* **What you should do**
All lines below are to be transcribed exactly.

--- Supplied data Enclosed Below ---

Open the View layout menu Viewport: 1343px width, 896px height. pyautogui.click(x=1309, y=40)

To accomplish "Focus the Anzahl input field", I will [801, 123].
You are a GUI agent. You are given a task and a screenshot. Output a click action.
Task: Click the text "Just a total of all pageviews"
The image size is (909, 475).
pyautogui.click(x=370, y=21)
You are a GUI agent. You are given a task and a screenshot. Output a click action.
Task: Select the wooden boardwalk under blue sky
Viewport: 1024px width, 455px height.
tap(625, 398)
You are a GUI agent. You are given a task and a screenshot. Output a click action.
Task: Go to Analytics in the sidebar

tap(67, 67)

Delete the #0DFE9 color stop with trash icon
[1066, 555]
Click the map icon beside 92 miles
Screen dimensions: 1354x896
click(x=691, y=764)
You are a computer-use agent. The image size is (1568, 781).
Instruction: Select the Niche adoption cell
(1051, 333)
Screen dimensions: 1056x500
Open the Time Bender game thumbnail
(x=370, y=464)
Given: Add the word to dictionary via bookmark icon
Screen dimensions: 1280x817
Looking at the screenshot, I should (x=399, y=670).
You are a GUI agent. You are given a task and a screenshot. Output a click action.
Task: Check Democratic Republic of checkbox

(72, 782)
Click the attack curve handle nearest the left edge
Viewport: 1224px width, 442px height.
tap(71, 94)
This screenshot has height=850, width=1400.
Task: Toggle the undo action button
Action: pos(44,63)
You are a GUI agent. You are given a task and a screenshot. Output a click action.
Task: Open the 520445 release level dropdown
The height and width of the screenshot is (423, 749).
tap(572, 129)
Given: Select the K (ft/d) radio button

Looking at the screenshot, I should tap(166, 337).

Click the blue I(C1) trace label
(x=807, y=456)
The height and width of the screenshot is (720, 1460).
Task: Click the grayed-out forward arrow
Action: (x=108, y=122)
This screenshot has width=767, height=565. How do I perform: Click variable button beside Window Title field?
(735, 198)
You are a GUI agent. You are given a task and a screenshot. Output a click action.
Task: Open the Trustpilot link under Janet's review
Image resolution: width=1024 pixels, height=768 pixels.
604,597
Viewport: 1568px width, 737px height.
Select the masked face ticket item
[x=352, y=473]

--- End of Enclosed Supplied data ---

* **Response**
Open the View layout menu Viewport: 1343px width, 896px height. pyautogui.click(x=1309, y=40)

To accomplish "Focus the Anzahl input field", I will [801, 123].
You are a GUI agent. You are given a task and a screenshot. Output a click action.
Task: Click the text "Just a total of all pageviews"
The image size is (909, 475).
pyautogui.click(x=370, y=21)
You are a GUI agent. You are given a task and a screenshot. Output a click action.
Task: Select the wooden boardwalk under blue sky
Viewport: 1024px width, 455px height.
tap(625, 398)
You are a GUI agent. You are given a task and a screenshot. Output a click action.
Task: Go to Analytics in the sidebar

tap(67, 67)

Delete the #0DFE9 color stop with trash icon
[1066, 555]
Click the map icon beside 92 miles
Screen dimensions: 1354x896
click(x=691, y=764)
You are a computer-use agent. The image size is (1568, 781).
Instruction: Select the Niche adoption cell
(1051, 333)
Screen dimensions: 1056x500
Open the Time Bender game thumbnail
(x=370, y=464)
Given: Add the word to dictionary via bookmark icon
Screen dimensions: 1280x817
Looking at the screenshot, I should (x=399, y=670).
You are a GUI agent. You are given a task and a screenshot. Output a click action.
Task: Check Democratic Republic of checkbox

(72, 782)
Click the attack curve handle nearest the left edge
Viewport: 1224px width, 442px height.
tap(71, 94)
This screenshot has height=850, width=1400.
Task: Toggle the undo action button
Action: pos(44,63)
You are a GUI agent. You are given a task and a screenshot. Output a click action.
Task: Open the 520445 release level dropdown
The height and width of the screenshot is (423, 749).
tap(572, 129)
Given: Select the K (ft/d) radio button

Looking at the screenshot, I should tap(166, 337).

Click the blue I(C1) trace label
(x=807, y=456)
The height and width of the screenshot is (720, 1460).
Task: Click the grayed-out forward arrow
Action: (x=108, y=122)
This screenshot has width=767, height=565. How do I perform: Click variable button beside Window Title field?
(735, 198)
You are a GUI agent. You are given a task and a screenshot. Output a click action.
Task: Open the Trustpilot link under Janet's review
Image resolution: width=1024 pixels, height=768 pixels.
604,597
Viewport: 1568px width, 737px height.
Select the masked face ticket item
[x=352, y=473]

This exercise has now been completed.